COM6521 Parallel Computing with Graphical Processing Units (GPUs)

Summary

Accelerator architectures are discrete processing units which supplement a base processor with the objective of providing advanced performance at lower energy cost. Performance is gained by a design which favours a high number of parallel compute cores at the expense of imposing significant software challenges. This module looks at accelerated computing from multi-core central processing units (CPUs) to graphics processing unit (GPU) accelerators with many TFlops of theoretical performance. The module will give insight into how to write high performance code with specific emphasis on GPU programming with NVIDIA CUDA GPUs. A key aspect of the module will be understanding what the implications of program code are on the underlying hardware so that it can be optimised. You should be aware that there are limited places available on this course.

Session Spring 2023/24
Credits 15
Assessment

Coursework and two multiple choice quizzes

Lecturer(s) Mr Robert Chisholm
Resources
Aims
  • To introduce modern accelerator architectures, explain the difference between data and task parallelism and raise awareness into how the practical and theoretical performance of architectures differs.
  • To give practical knowledge of how GPU programs operate and how they can be utilised for high performance applications.
  • To develop an understanding of the importance of benchmarking and profiling in order to recognise factors limiting performance and to address these through optimisation.
Learning Outcomes 

By the end of this course students will be able to:

  • Compare and contrast parallel computing architectures
  • Implement programs for GPUs and multicore architectures
  • Apply benchmarking and profiling to GPU programs to understand performance
  • Identify and address limiting factors and apply optimisation to improve code performance
Content
  • Introduction to accelerated computing
  • Introduction to programming in C
  • Pointer and Memory
  • Optimising C programs
  • Multi core programming with OpenMP
  • Introduction to Accelerated Computing
  • Introduction to CUDA
  • GPU memory systems
  • Caching and Shared Memory
  • Synchronisation and Atomics
  • Parallel Primitives
  • Asynchronous programming
  • Profiling and Optimisation of GPU programs
Restrictions This module has a large amount of practical programming.
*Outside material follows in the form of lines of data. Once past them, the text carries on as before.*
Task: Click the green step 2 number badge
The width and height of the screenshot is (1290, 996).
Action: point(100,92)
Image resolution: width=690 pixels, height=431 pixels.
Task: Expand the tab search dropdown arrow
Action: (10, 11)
Only students with a strong programming background should participate. The maximum number of students allowed on the module is 65.
Teaching Method

Weekly lectures will introduce students to the background on CPU and GPU architectures and programming techniques. Lectures will highlight key design principles for parallel and GPU programming to give students the necessary insight to be able to constructively look at problems and understand the implications of parallel computing.

Lab sessions will facilitate hands on learning of practical skills through targeted exercises

Feedback Students will receive continuous feedback from lab sessions and Google discussion groups. Feedback will also be given on marked quiz assignments and for the main assignment.